L’equilibrio, l’onestà intellettuale, sono quindi i veri confini di una materia difficile da affrontare. Perchè la forma giornalistica è molto spesso rispettata, anzi: «Adesso, mentre si allargano nella società le maglie di ciò che è giudicato accettabile, si restringono le maglie della nostra possibilità di lavorare. Abbiamo infatti sempre più normative che ci frenano – spiega Umberto Brindani – Normative, per l’amor del cielo, giustissime: ma con quelle norme foto che hanno fatto la storia del giornalismo, come la copertina dell’Espresso con Calvi deposto dal ponte dei Frati Neri, oggi non sarebbero più pubblicabili».

Malgrado le norme però, la grande forza spettacolare di certi eventi di cronaca continua a creare delle grandi distorsioni: «Vedere gli inquirenti che parlano come nello spogliatoio di San Siro, con 20 microfoni attorno, è una immagine che ogni volta mi tocca profondamente – spiega Alessandro Casarin – In questi casi penso sempre all’indagato, che magari – 3 volte su dieci – è innocente e nello stesso momento in cui i giornalisti assediano il giudice, non ha la possibilità di dire la sua».

Del resto: «Non è vero che quando riceviamo in redazione delle immagini choc ci domandiamo cosa farne, per paura di scioccare chi sa chi – replica però Federica Sciarelli – Tutti noi cerchiamo una storia e una immagine choc in esclusiva, non dobbiamo essere ipocriti. Ma, mi domando: cos’è davvero più scioccante per un ragazzino: conoscere cosa succede di brutto nel mondo, oppure vedere tette e culi a tutte le ore?».
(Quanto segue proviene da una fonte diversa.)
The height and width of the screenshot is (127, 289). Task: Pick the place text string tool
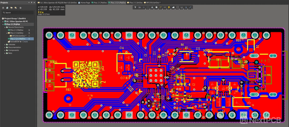186,7
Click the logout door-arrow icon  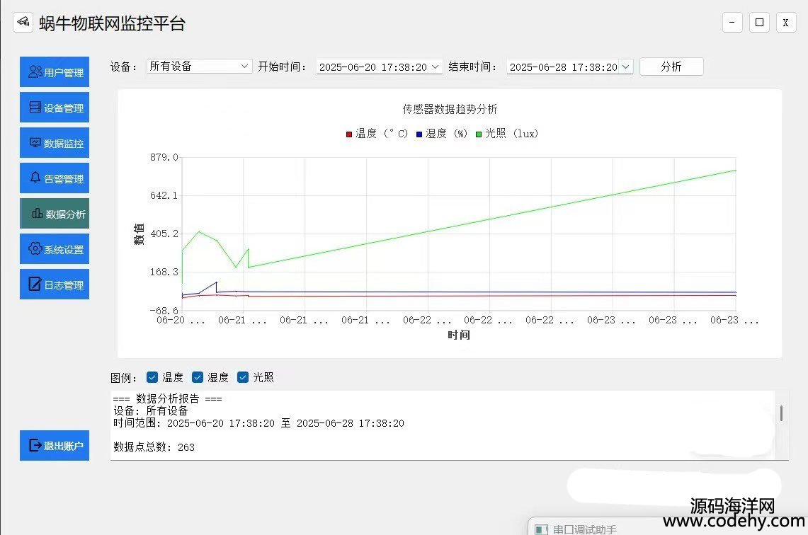click(35, 446)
La cronaca nera, quindi può avere un senso perchè spiega la realtà, anche nel suo lato oscuro. Ma non è uno spettacolo. «Dopo CSI c’è un approccio diverso alle indagini, anche da parte della gente che ascolta. Lo spettatore vorrebbe una risposta certa e veloce come succede nei gialli. E’ una fretta naturale, comprensibile, ma che va governata. Perché la realtà è molto più complessa. – prova a concludere Carlo Lucarelli -. Certe aspettative caricano alcune istituzioni, come i Ris o la Polizia Scientifica, di una responsabilità che è superiore al loro mandato. A volte ne abbiamo colpa anche noi, che scriviamo le storie: perchè abbiamo fatto grande uso dell’investigazione scientifica, che è un effetto speciale che fa sempre effetto. Ma abbiamo anche la responsabilità di far capire al lettore che ci vuole molto di più dell’esame del DNA per giudicare un uomo come assassino».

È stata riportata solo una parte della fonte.